The Threat Landscape Is Real — and Getting Worse
What exactly is Treasury trying to defend against? The report to Congress under the GENIUS Act, submitted in March 2026, lays it out with uncomfortable clarity: money launderers exploiting digital asset infrastructure, North Korean state-sponsored hackers targeting Digital Asset Service Providers, and terrorist financing networks threading money through decentralized systems. These aren’t hypotheticals. They’re documented, ongoing, and — by most expert accounts — accelerating.
That said, it’s not just external bad actors keeping regulators up at night. Internal resilience is a concern too. Treasury has emphasized the importance of disruption-resistant infrastructure and smart contract governance as mechanisms for safeguarding customer assets — a recognition that the technology itself, if poorly designed, can become a liability. A single exploited smart contract can drain funds in minutes. There’s no “undo.”
And Treasury’s own house isn’t above scrutiny. The department’s Office of Inspector General conducted an independent audit of Treasury’s cybersecurity information-sharing practices — a rare instance of the government turning the lens on itself. The results of that audit, and any recommendations that followed, will likely shape how the new OCCIP initiative is structured and measured going forward.
Markets Are Watching
None of this is happening in a calm environment. Just days before the OCCIP announcement, a segment on Bloomberg Television highlighted mounting pressure on digital asset treasuries alongside fresh warnings from the IMF on the risks of tokenization at scale. Markets are jittery. Institutional players are cautious. And the window for the U.S. to establish a coherent regulatory posture — before the landscape hardens around it — is narrowing.

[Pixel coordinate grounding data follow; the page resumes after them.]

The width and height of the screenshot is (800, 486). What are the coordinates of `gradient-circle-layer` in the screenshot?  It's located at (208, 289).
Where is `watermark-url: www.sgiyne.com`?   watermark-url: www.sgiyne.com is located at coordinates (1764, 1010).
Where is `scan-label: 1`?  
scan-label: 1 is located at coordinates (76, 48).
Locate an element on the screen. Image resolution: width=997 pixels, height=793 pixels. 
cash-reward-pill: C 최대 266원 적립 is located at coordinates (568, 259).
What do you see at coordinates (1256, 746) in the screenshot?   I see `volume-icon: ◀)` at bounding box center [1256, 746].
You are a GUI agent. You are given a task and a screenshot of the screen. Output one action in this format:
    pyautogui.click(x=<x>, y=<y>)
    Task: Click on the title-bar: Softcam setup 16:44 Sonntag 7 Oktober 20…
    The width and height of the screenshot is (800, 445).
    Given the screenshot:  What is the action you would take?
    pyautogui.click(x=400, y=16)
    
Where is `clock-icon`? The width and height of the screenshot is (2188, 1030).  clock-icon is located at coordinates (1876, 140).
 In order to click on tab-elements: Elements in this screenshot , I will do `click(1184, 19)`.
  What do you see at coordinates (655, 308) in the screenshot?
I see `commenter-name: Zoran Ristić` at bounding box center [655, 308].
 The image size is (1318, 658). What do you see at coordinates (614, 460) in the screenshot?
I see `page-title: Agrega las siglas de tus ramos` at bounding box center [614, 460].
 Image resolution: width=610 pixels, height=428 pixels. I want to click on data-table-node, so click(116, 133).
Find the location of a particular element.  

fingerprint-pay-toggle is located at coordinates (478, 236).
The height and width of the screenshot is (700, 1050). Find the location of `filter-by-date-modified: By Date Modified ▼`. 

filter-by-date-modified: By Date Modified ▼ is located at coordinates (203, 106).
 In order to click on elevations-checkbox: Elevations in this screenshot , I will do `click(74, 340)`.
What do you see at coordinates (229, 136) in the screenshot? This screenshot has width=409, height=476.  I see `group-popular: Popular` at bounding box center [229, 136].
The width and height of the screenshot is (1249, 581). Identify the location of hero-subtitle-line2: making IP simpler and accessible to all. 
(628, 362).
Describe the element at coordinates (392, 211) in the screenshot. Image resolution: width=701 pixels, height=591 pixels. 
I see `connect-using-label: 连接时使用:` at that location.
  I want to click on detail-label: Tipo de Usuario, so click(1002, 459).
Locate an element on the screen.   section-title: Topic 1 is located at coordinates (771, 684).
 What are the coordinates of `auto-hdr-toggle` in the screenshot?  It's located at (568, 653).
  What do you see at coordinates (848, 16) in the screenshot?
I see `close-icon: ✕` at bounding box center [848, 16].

What the Treasury is attempting, across all of these initiatives, is something genuinely difficult: building a security and compliance architecture for an industry that was designed, in many ways, to resist exactly that kind of architecture. The tension between innovation and oversight isn’t new. But in digital assets, it’s sharper, faster, and higher-stakes than almost anywhere else in finance.
The seven-action plan, the identity infrastructure push, the threat-sharing platforms — they’re all bets that government can move nimbly enough to matter. Whether those bets pay off won’t be known for months, maybe years. But as Cory Wilson’s framing suggests, the goal isn’t just compliance. It’s change that actually sticks — and in a sector that’s already been rattled by collapses, hacks, and fraud, that might be the only pitch that lands.